Sometimes the most powerful lessons come from the moments where we feel the most helpless. For Adam, that moment came one night while he was walking with his first boyfriend on campus when he was attacked by a young man who saw them holding hands.
At first, you would assume it was the attack that made Adam feel helpless, but it was actually everything that followed. It’s been many years since this happened, but when he talks about it, the emotions become raw.
But as Adam realized in sharing this story, he no longer had to continue to carry his shame of being a victim, because the most important story he could ever share is the fact that he is and will always be a survivor.

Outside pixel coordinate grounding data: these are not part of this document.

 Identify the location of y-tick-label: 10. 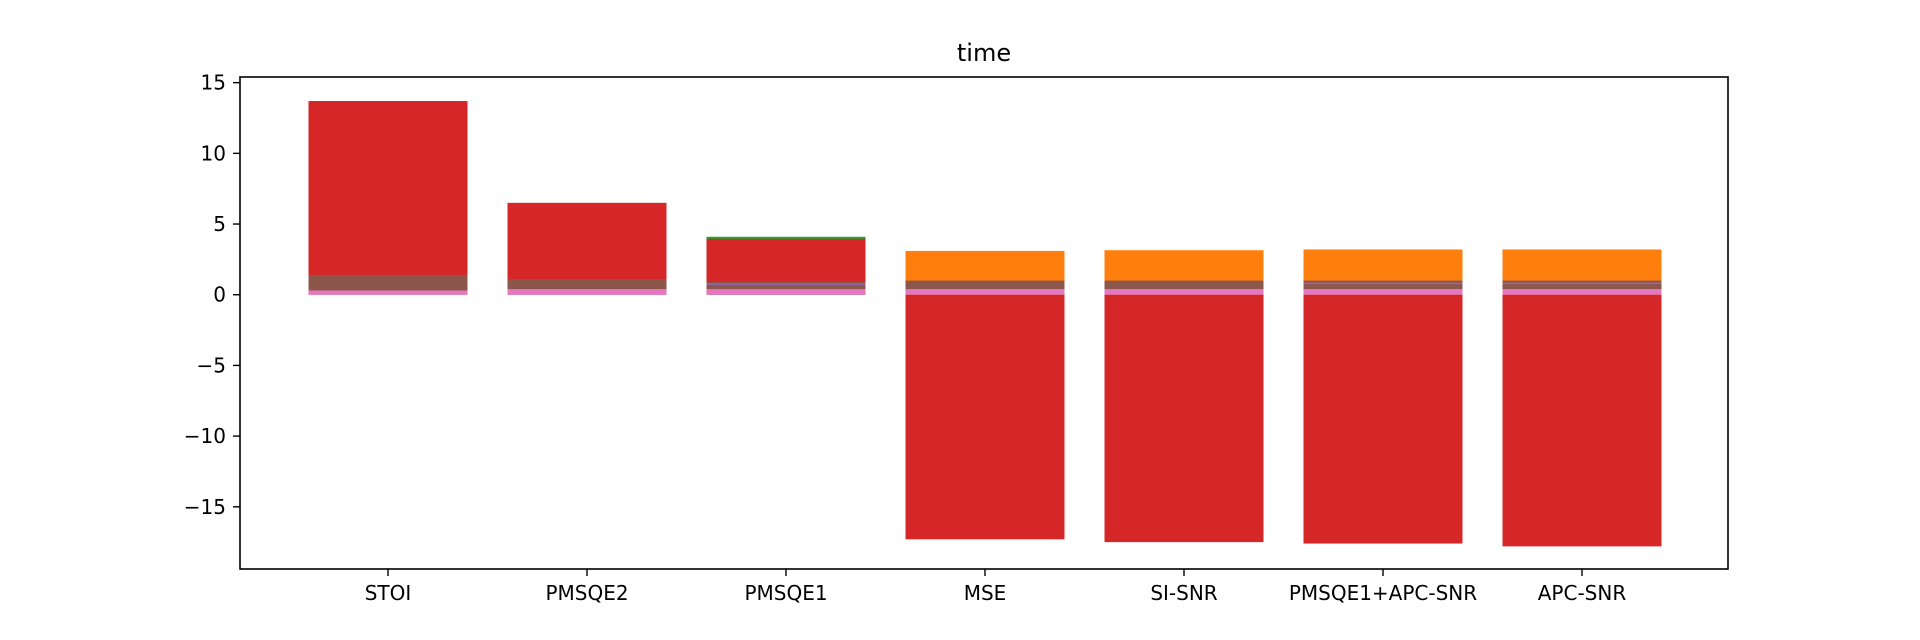
(214, 153).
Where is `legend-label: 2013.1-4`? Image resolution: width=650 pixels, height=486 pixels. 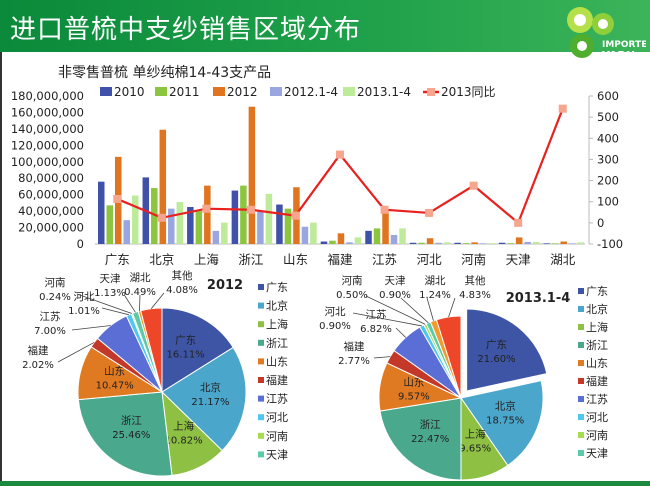 legend-label: 2013.1-4 is located at coordinates (384, 92).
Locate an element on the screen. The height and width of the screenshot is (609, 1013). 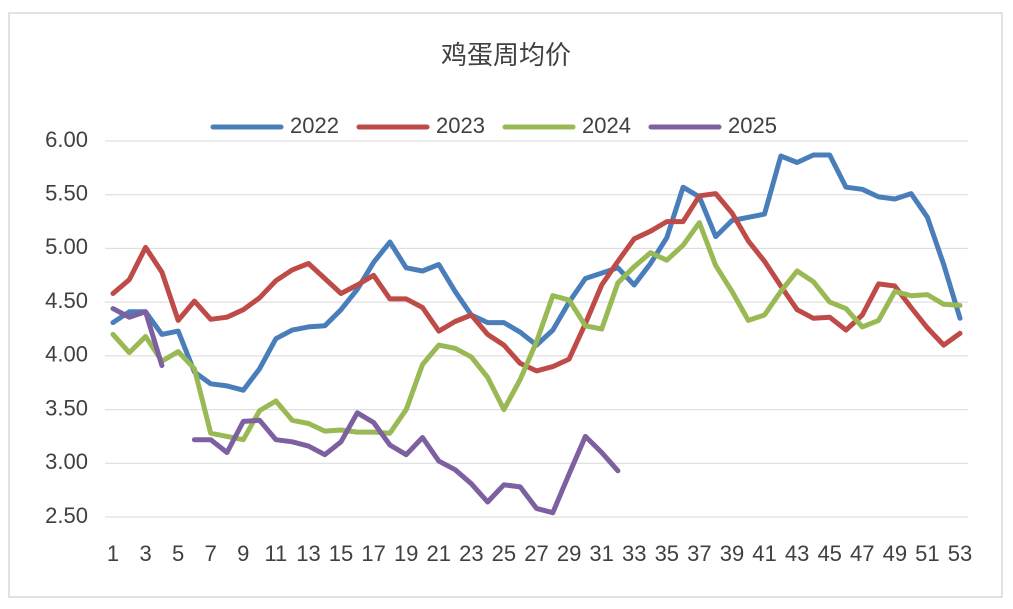
x-tick-label: 45 is located at coordinates (829, 554).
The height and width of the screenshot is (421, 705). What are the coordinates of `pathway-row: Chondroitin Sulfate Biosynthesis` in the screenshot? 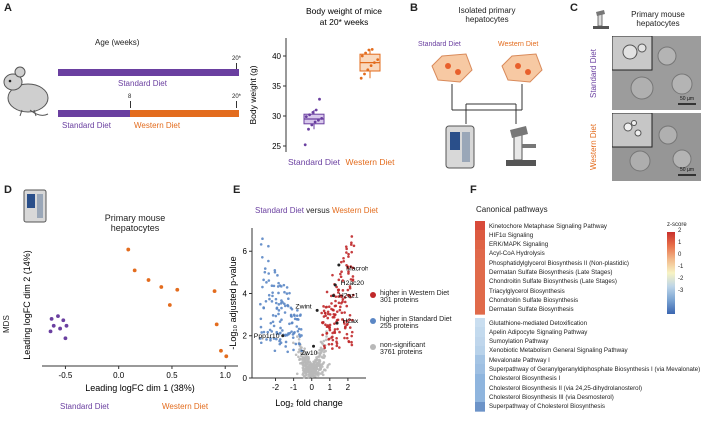 It's located at (569, 300).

When I first moved to Seattle, I had just come out of the closet. It was shortly after leaving the house and was when I was first becoming independent and taking care of myself. I was with my first boyfriend and we were walking down the street at his university, near fraternity row. A guy saw that we are holding hands. He hit me in the head with his skateboard and we began fighting.
In that moment, I didn’t feel helpless because I was keeping up with the punches and fighting back. The helplessness came later when we called the police. Because I could only describe what he looked like, they told me that there was nothing that could be done with the information I provided them with. On top of the police not being able to do much, my partner at the time was trying to get me to squash everything. He didn’t want me to tell anyone. He didn’t even want me to talk about it with him.

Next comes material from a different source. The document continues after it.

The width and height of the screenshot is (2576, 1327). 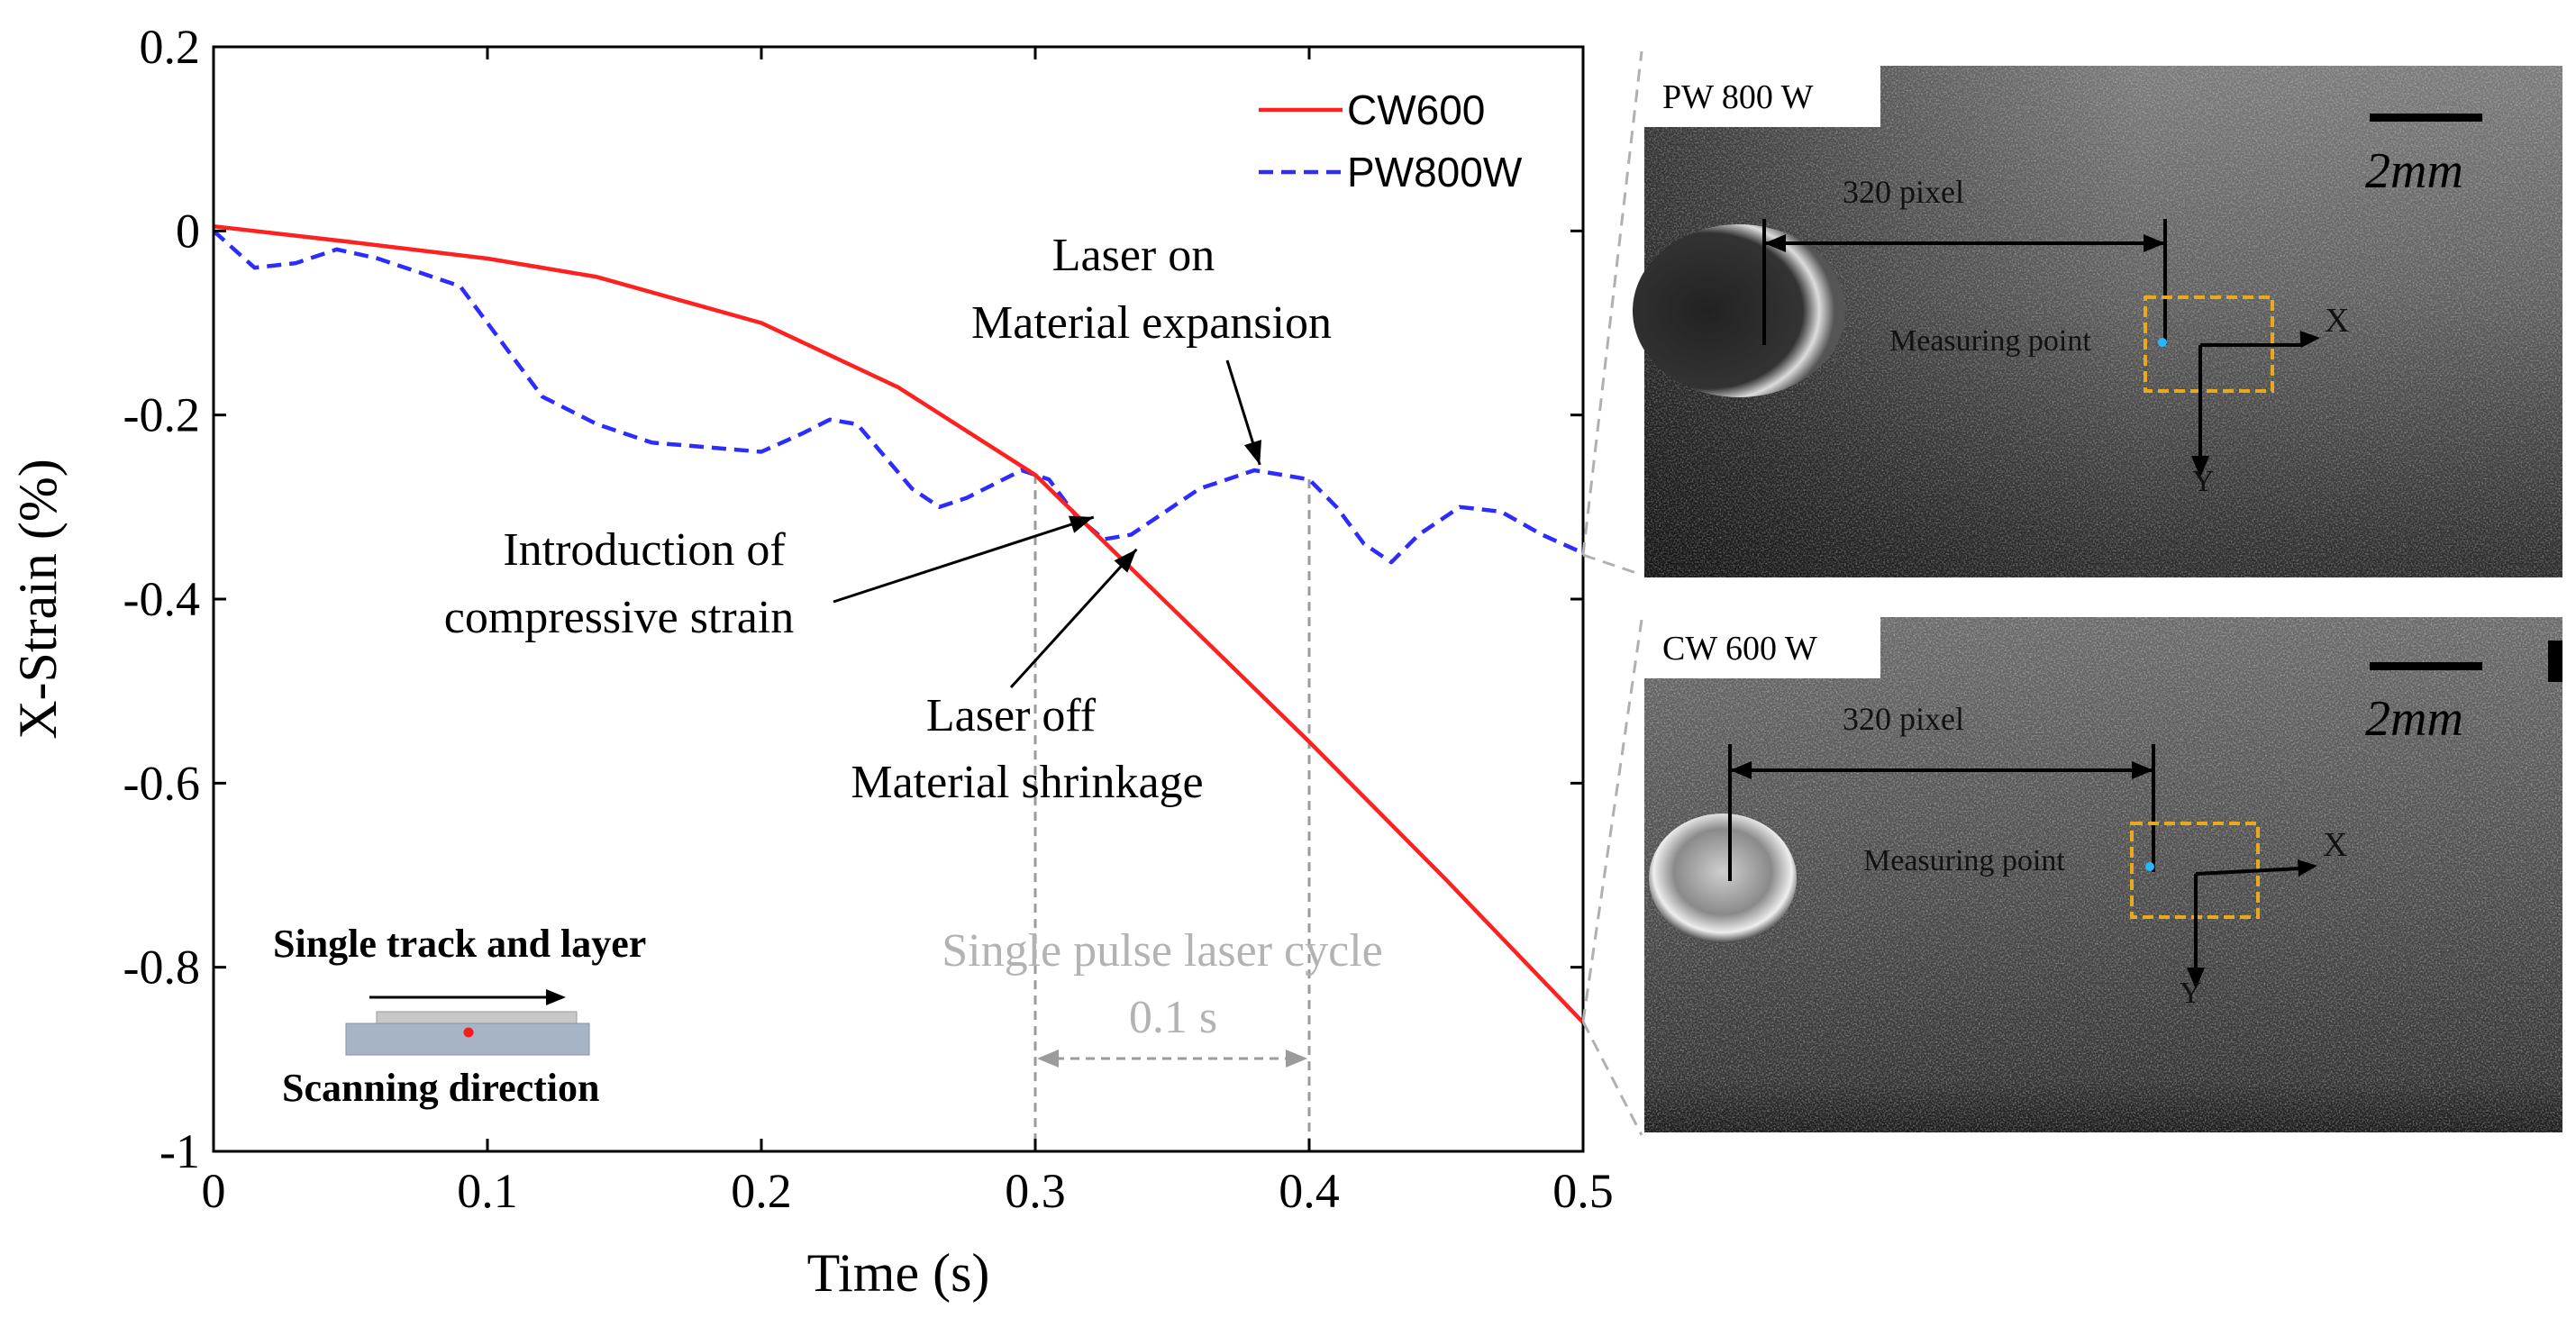 What do you see at coordinates (1133, 256) in the screenshot?
I see `annotation-laser-on: Laser on` at bounding box center [1133, 256].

At the time, I couldn’t understand why someone I cared about would try to silence me. It really hurt. But as I reflect on it, I think he felt it was easier for him to just pretend it never happened, instead of dealing with the pain of what happened. There was a level of shame of what we experienced that night and nobody wants to see themselves as a victim, especially men.
For a long time afterward, I was scared to even walk down the street by myself. But after a while, like a noisy or squeaky fan in your apartment, I got used to it. But not before I learned another lesson: sometimes simply surviving is enough.
When you become a victim, you inherently lose a sense of your masculinity in most regards, or at least it feels that way. So it was easier to feel like it never happened instead of reliving it over and over, which is what it may have felt like for him whenever we talked about it.
I think he felt that talking about it meant we were parading around the fact that were victims.. But for me, I needed reconciliation and a sense of justice. That kind of violence felt so out of place in a progressive place like Seattle, so I wanted and needed answers. But he didn’t want any answers. He wanted the experience to disappear altogether.
When it happened, I didn’t feel like I could tell my parents because I had just moved out of the house and to Seattle. I knew that if they found out, they would have booked the next flight to Seattle and would have taken my ass back home. And at an even deeper level, I felt it would have meant that the choice to move out, to come out, and even go to college in another state would be invalidated. So, I didn’t tell my mom until maybe two years after that.
Eventually, with my partner being against discussing it, I reached a point where I, too, no longer wanted to relive it, especially when it was so clear that justice wouldn’t be served. So, I eventually stopped talking about it.
For a long time afterward, I was scared to even walk down the street by myself. But after a while, like a noisy or squeaky fan in your apartment, I got used to it. But not before I learned another lesson: sometimes simply surviving is enough. It’s a sign of strength, and its proof that I no longer have to carry that shame and sadness, but that I can continue to be brave and fearlessly me.